GIRARD — At the Greenbush Educational Technology Conference educators viewed 3D printers, software and other programs which would help them better teach their students.
Tuesday’s conference is geared toward teachers, technology specialists, integration specialists, technology directors and administration.
Greenbush Director of Educational Technology Amy Hunt said the conference gives teachers a day of learning about the latest, greatest technology and new devices.
“It is such a neat event and we really encourage teachers to come out and get their feet wet with technology and see what they don’t know,” she said.
There were many workshops during the conference: I never knew I could do that with my dry erase board!, WebVR Platforms for Creating VR & AR Reality Scenes, 3D Printing in the classroom, Escape Room and more.
Fort Scott High School Librarian Tracy Homan came to the conference to bring back information for her teachers — for example the MackinVIA workshop which deals with eBooks and other teacher resources, she said.
“I’m here to learn more information to help my school,” she said. “The new programs I learn I will share with the teachers.”
Frank Layden Elementary Third Grade Teacher Karen Osborn said she came to the conference because her school is kindergarten through eighth grade one to one school — which includes the use of Ipads in the classroom and MacBooks in the high school.
“We wanted to learn more about integrating technology we have in the classroom,” she said.
The event kicked off with keynote speaker Frank Layden Elementary Fifth Grade Teacher Tim Vesco.
He was given the theme “Beyond the Device” to present to the educators. He said he focused on the “beyond” because each student and teacher has someone which went above and beyond for them, whether in the classroom or at home.
Vesco talked about his sixth grade teacher, Mrs. Pauline Meyer. Upon taking her class, he was then certain he would become a teacher when he grew up, he said.

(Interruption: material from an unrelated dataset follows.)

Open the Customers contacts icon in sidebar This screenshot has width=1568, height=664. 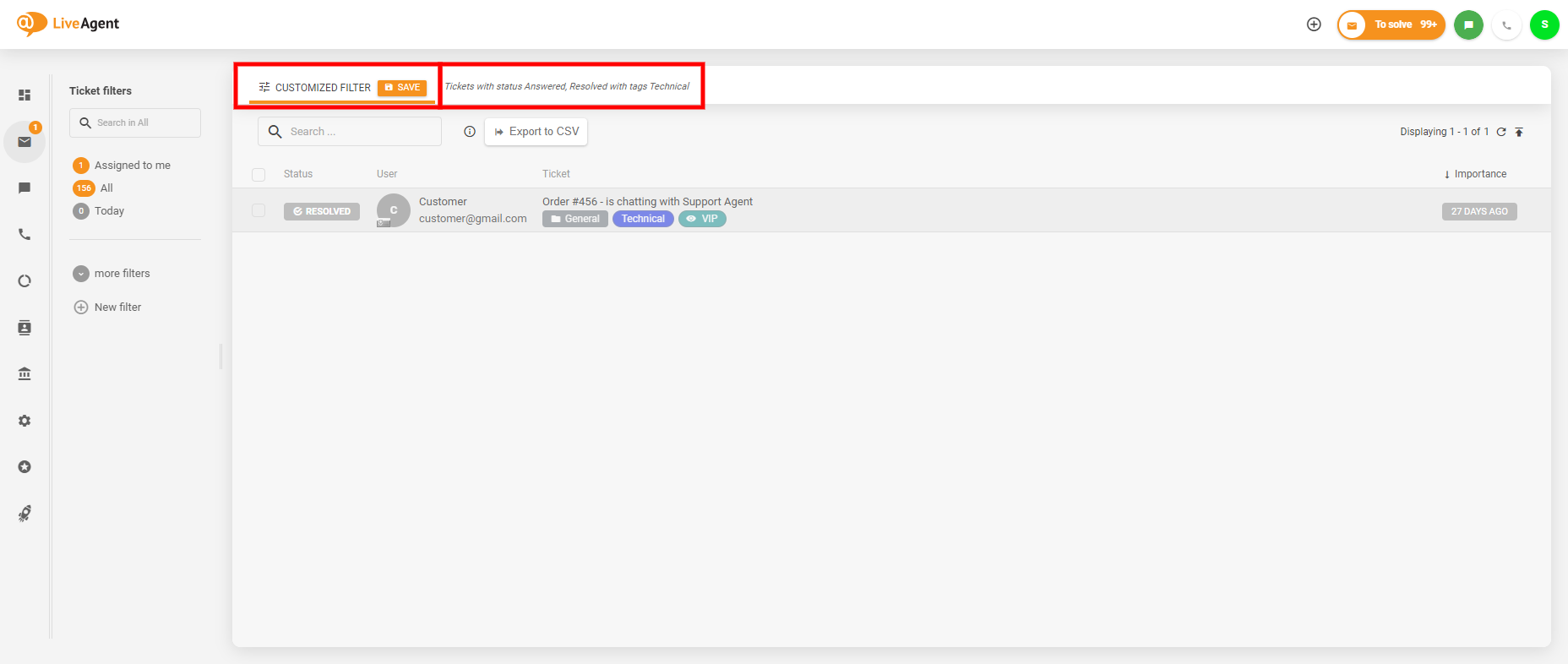click(24, 328)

“I wanted to be like Mrs. Meyer,” Vesco said.
He said Meyer would show her concern and compassion towards her students — even with tears when she was worried some of her students wouldn’t succeed.
Vesco said it wasn’t the assignments from Meyer’s class which he remembers, it was the way she went above and beyond for her students.

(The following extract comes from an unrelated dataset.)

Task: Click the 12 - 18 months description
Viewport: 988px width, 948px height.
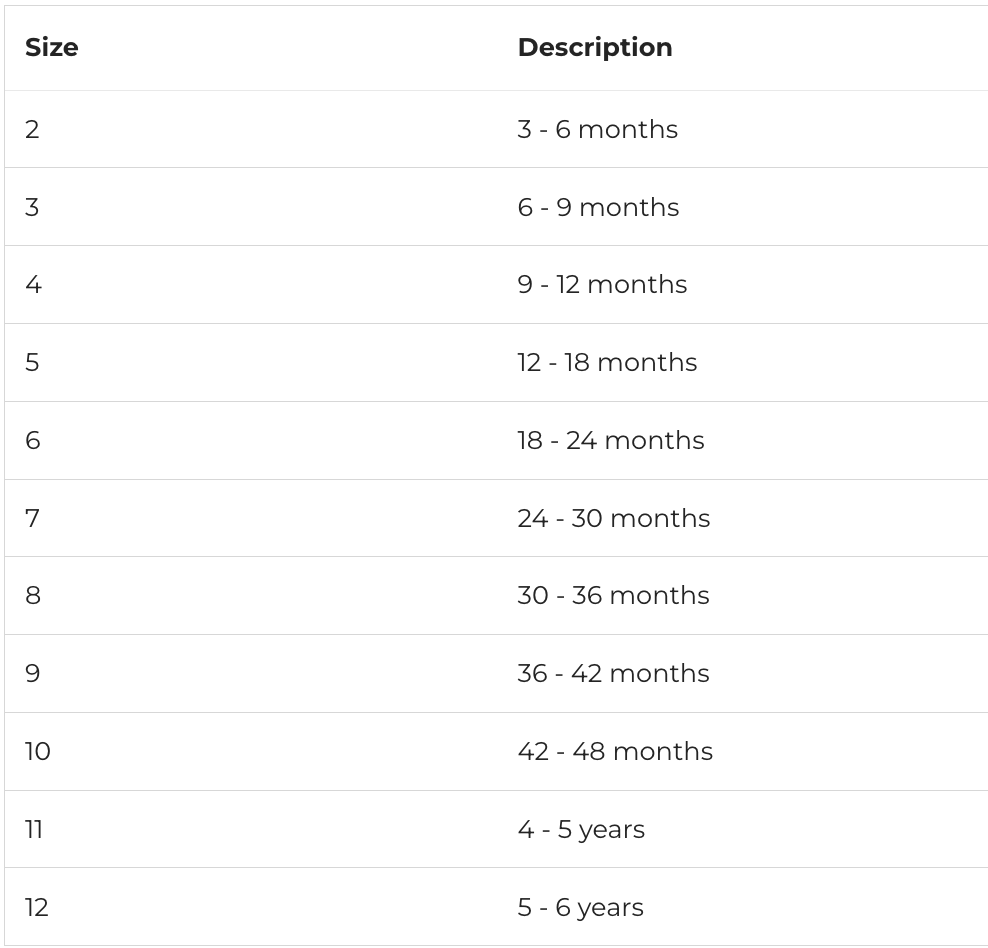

“You are that person for somebody,” Vesco said to the crowd of educators.
Vesco pointed to the high school students who were from the Blue Valley Center For Advanced Professional Studies program.

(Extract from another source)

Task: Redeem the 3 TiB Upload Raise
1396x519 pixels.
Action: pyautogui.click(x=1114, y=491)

“They are going to be someone’s Mrs. Meyer too — that’s pretty amazing,” Vesco said.
The Blue Valley CAPS students presented a slideshow called “Breaking Bad Habits,” about what students wish they had learned in school, which include communication, digital literacy and more at conference.
The students presented one by one about each of their topics and provided links to programs which could help teachers teach those concepts — including GroupMe, Canvas, Google Calendar and more.
“We will show them some websites and other applications the teachers may have never seen before,” Blue Valley Northwest student Andrew Lind said.
At the end of his speech he shared a photograph of his classroom. He said to acknowledge the miracles happening in their classrooms — such as students making friends for the first time, not shutting down in class, a shy student giving hugs and pushing gifted students to their full potential.
“Take a step back and look at all of the miracles that are in front of you today,” he said.
Vesco said when teachers participate in conferences like this, they can keep growing, which in return helps the students grow.